Event organiser and manager of Child and Family Services at Uniting Dubbo Catherine Lambert said the event is one of several initiatives run by the Uniting counselling team to engage with local farmers in a relaxed and community environment.
"We were extremely pleased with how successful it was," Ms Lambert said.
Across the two days, Ms Lambert said she was "blown away" with a staggering 111 pamper sessions they provided, not including the one-on-one yoga sessions and the added session with the school children following their cross country.
According to Ms Lambert it was important for small communities to be getting together to help each other through the tough times.
"We live in a really robust community where people think they're doing okay, and it's just about knowing that even though you might be doing okay, you should be able to access mental health services and should still feel okay about having a chat if you need to," she said.
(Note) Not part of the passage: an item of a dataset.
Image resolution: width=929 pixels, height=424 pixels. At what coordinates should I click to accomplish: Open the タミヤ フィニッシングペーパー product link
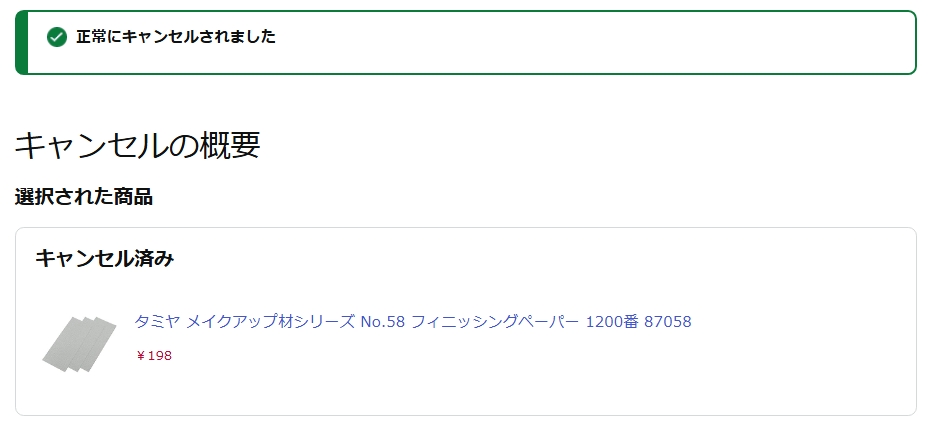pyautogui.click(x=412, y=322)
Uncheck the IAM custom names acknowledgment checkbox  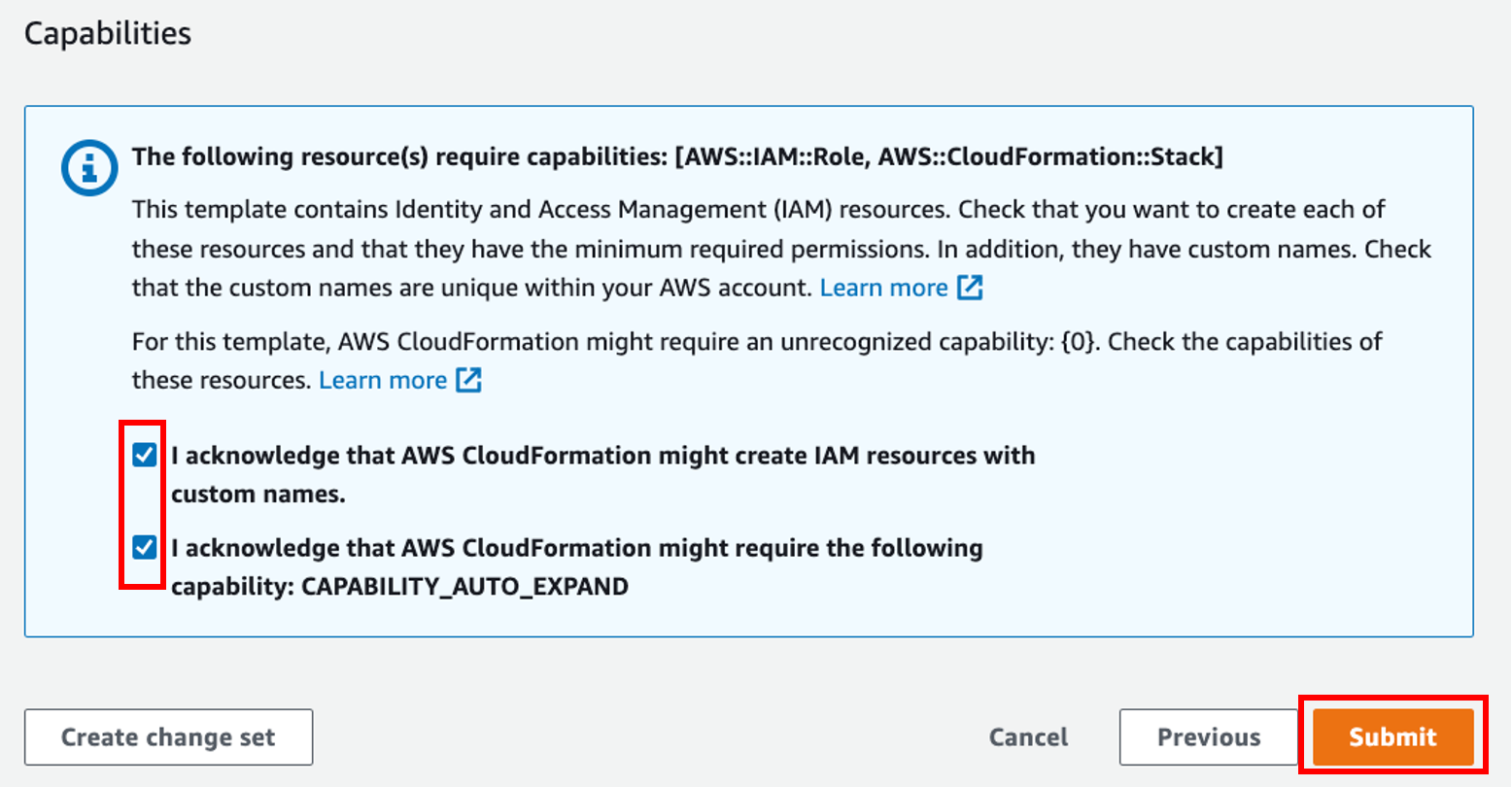pyautogui.click(x=145, y=455)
"It might be about coping yourself, or it might be knowing about how to help other people who might be finding it a bit tough to cope at the moment.
"One of the big ways to do that is to stay connected. When you're already living out of town, you're on your own property it's easy to get even more isolated ... but it's really important that people keep talking to others in the community and making those connections and finding a reason to get together, because just sitting down and having a yarn with your mates is a really good way to support each other."
Uniting also hosted a dinner on the Friday night with guest speaker Craig Semple, a former career detective with the NSW Police, who shared his own mental health experiences.
Much of his career was invested in `high risk' law enforcement including the investigation of outlaw motorcycle gangs and homicides.
"He's a really down to earth, practicable and relatable guy," Ms Lambert said.
"He's really good at helping people normalise the need to talk about how they're coping and to understand mental health."
The event was sponsored by Uniting, with contributions from Frontier services and NLAG.